In Your Share, Week of Nov 12th, 2018
Thanksgiving is one of my favorite holidays… I love all my family traditions – old and new – and all the great food! Our traditions have evolved over the years… I grew up loving sweet potatoes with marshmallow and now usually make Delicata Squash Rings. I don’t remember ever eating kale, collards or chicory, but now those are ubiquitious – in week day meals and on holidays. And since we don’t grow giant russest potatoes, I’ve switched from mashed to roasted potatoes. I also grew up with canned pumpkin and when I first started farming my family was perplexed by the sugar pie pumpkin I brought home for the holidays. We had to dig deep through my grandmothers old cookbooks to find a recipe, but we did find one and I still use it every Thanksgiving. Hardly need turkey with all these tasty treats. Hope you and your family have a happy & delicious holiday!
Lots more great winter veggies to come this season so let your friends know that they can still sign up for a prorated Winter/Spring CSA Share.
Amazing recipes for everything in your share are available to members at our website and at Cook With What You Have. If you joined our Winter CSA you will find your password in the member email. Enjoy 24/7 access to recipe inspiration!

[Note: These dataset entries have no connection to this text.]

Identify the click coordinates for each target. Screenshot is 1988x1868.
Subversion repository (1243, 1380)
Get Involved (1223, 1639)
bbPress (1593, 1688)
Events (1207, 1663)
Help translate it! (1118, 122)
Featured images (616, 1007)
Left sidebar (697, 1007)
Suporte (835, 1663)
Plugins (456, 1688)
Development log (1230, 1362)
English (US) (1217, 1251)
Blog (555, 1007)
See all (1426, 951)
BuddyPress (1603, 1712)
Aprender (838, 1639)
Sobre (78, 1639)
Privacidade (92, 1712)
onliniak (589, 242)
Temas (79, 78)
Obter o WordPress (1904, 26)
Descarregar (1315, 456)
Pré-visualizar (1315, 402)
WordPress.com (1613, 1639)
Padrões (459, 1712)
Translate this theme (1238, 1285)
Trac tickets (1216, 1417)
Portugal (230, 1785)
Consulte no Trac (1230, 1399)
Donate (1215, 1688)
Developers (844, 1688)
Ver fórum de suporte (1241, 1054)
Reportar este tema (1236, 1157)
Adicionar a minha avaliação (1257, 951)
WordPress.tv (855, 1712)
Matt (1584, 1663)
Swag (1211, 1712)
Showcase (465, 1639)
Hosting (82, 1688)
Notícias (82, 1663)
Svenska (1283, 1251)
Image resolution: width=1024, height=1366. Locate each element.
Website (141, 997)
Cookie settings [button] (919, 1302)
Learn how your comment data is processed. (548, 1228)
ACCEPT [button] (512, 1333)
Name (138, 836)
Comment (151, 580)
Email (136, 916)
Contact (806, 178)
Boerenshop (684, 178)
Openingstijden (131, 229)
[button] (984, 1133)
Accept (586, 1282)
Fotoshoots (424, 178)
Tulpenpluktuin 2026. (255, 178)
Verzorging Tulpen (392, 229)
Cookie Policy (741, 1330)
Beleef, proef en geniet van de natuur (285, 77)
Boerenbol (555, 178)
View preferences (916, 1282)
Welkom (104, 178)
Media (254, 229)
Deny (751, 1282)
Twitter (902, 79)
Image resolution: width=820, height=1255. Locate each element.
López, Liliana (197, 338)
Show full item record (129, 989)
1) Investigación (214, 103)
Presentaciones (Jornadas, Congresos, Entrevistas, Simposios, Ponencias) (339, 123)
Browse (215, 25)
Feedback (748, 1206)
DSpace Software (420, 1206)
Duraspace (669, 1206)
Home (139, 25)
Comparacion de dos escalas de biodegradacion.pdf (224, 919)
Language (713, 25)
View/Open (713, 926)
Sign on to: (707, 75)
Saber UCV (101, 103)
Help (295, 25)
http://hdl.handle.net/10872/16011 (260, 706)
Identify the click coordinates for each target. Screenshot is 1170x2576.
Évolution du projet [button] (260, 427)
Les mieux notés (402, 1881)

This week your share may include…
- Brussel Sprouts: Tall stalks of sprouts! These are one of the most difficult veggies to grow. This year, the plants were big and beautiful, but the sprouts definitely sustained some damage. Luckily, looks aren’t everything! Pop the sprouts off the stalk and peel a few layers off and they’ll be good to go. Sprouts are great roasted or shaved thin into salad. And I always have to include this super simple recipe for them with Gnocchi & Pesto.
- Carrots: So sweet that most of them get eaten raw! If you have some left, try roasted turnip & carrot – I like a super simple prep with just olive oil, salt and pepper.
- Cooking Celery: Perfect for stuffing! It doesn’t have to be cooked, but this celery has a slightly stronger flavor than the store bought stuff so try it before you dip it in the peanut butter. May be better suited to a Chopped Salad or soup.
- Collard Greens: Love those dark winter greens! I usually just chop and sauté, but this Salad with Pickled Apple is amazing.
- Sugarloaf Chicory: I love these complex chicory flavor in salads with strong dressings – think blue cheese crumbles, anchovies or bright lemon vinaigrette with garlic. If you sauté the greens the flavor is much more mellow which can also be nice.
- Yellow Onions: A staple.
- Garlic: More often than not, dinner at our house starts with some onions & garlic sautéd in olive oil and then we decide what direction to go from there… maybe roast some some peppers and put that over pasta, or cook up a big bunch of greens and put poached eggs on top. So many delicious options!
- Hot Peppers: A mix of Jalapeño and Czech Black.
- Potatoes: We’ve been growing this variety of ‘Nicola’ potatoes for many years. Grab some on the larger size if you want to mash them – with turnips would be especially tasty! Or smaller ones are perfect for roasting
- Pie Pumpkins: Did I mention My Grandmother’s Pumpkin Pie Recipe?
- Winter Squash: Delicata can be cut in half lengthwise and roasted in the oven cut side down until soft – about 30 min. I like to make Squash Rings too.
- Roma Tomatoes: Can you believe it? Tomatoes in November don’t have all the flavor of a summer tomato, but they’re still a tasty little treat!
- Turnips: These are the real deal! Purple top turnips are an old school, pre-1880’s heirloom. The name describes them quite well – the roots are white with a striking purple shawl on top. If you grew up traumatized by stinky overcooked turnips – I’d encourage you to give them another try. Start by roasting or sautéing these because when you caramelize turnips, the sweetness shines through. They are also great mashed with potatoes and adventurous cooks might also want to try some Turnip Pickles.
Coming soon… winter frost kissed veggies!!